INFORMATION PROVIDED »
◆ ◆ ◆ ◆
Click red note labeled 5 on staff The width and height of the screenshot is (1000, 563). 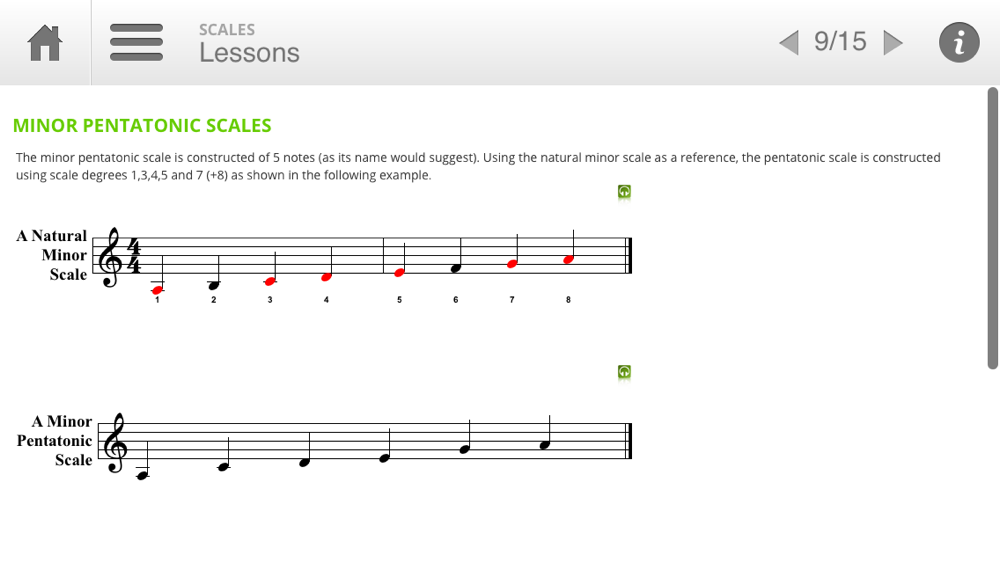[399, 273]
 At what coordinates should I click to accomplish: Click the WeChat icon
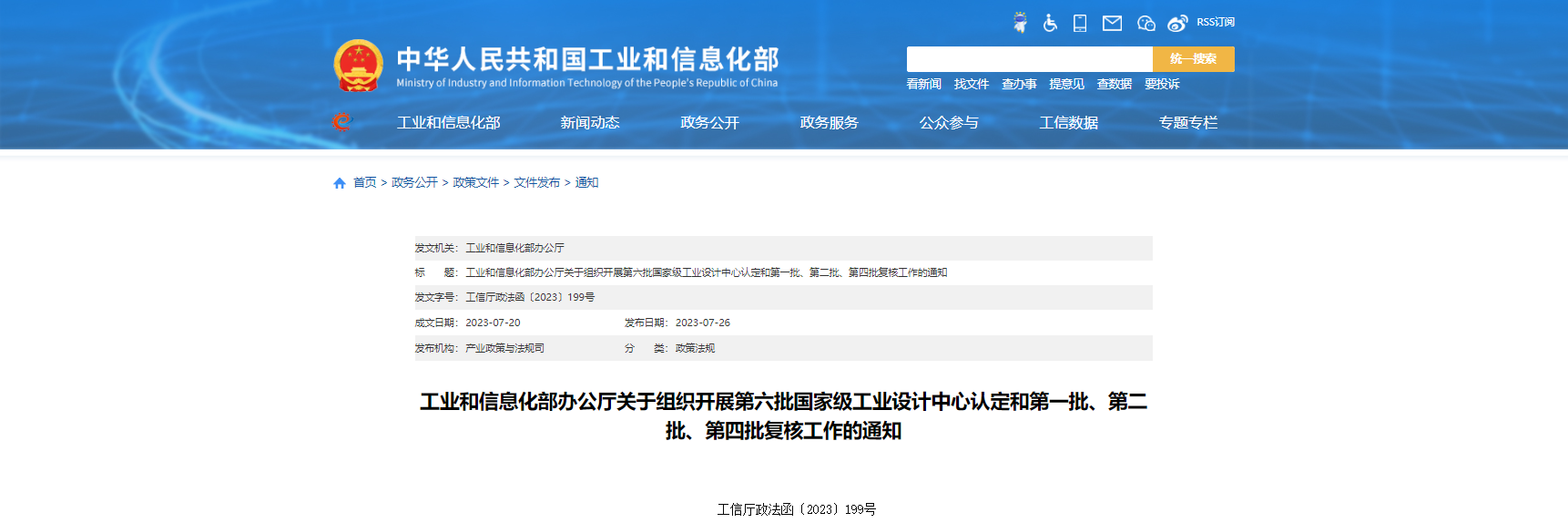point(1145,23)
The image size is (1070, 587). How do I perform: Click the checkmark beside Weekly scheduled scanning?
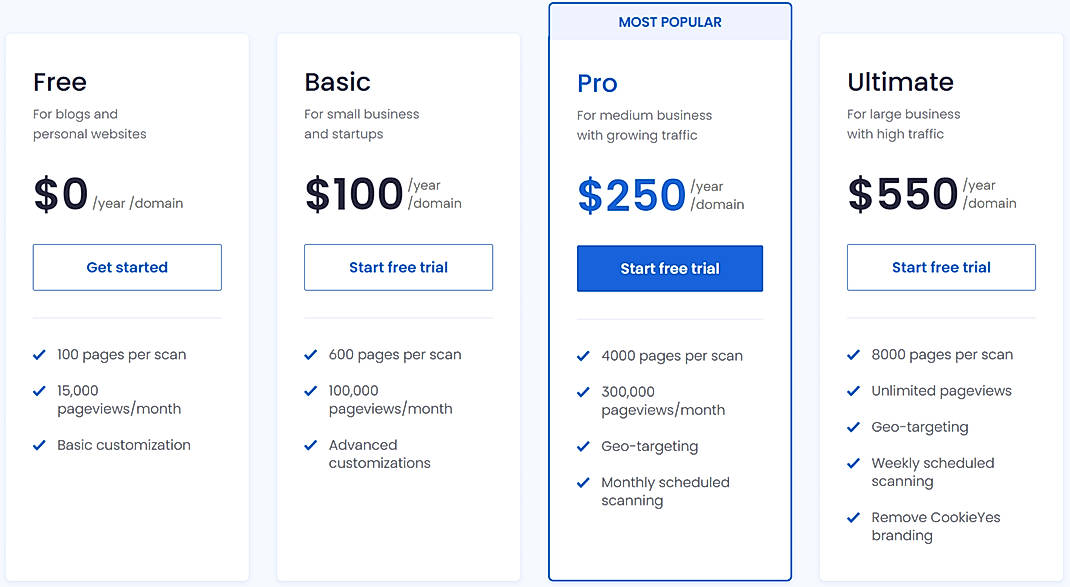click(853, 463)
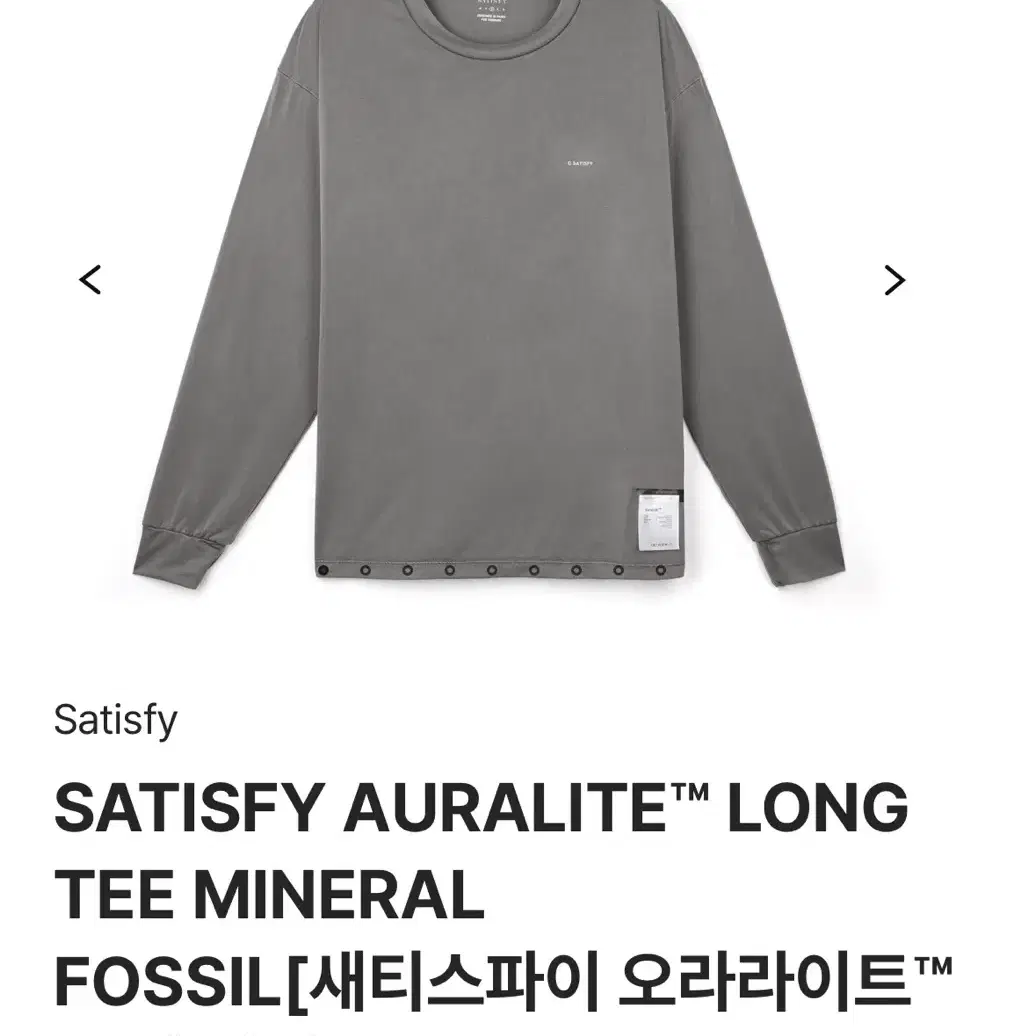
◆ ◆ ◆ ◆
Copy out the lines exactly as written, beginning with the one that contains "At what coordinates" and ending with the last line of the material; do not include pictures.

 At what coordinates should I click to accomplish: Click the WeChat icon
point(1145,23)
The image size is (1070, 587). How do I perform: Click the checkmark beside Weekly scheduled scanning?
click(853, 463)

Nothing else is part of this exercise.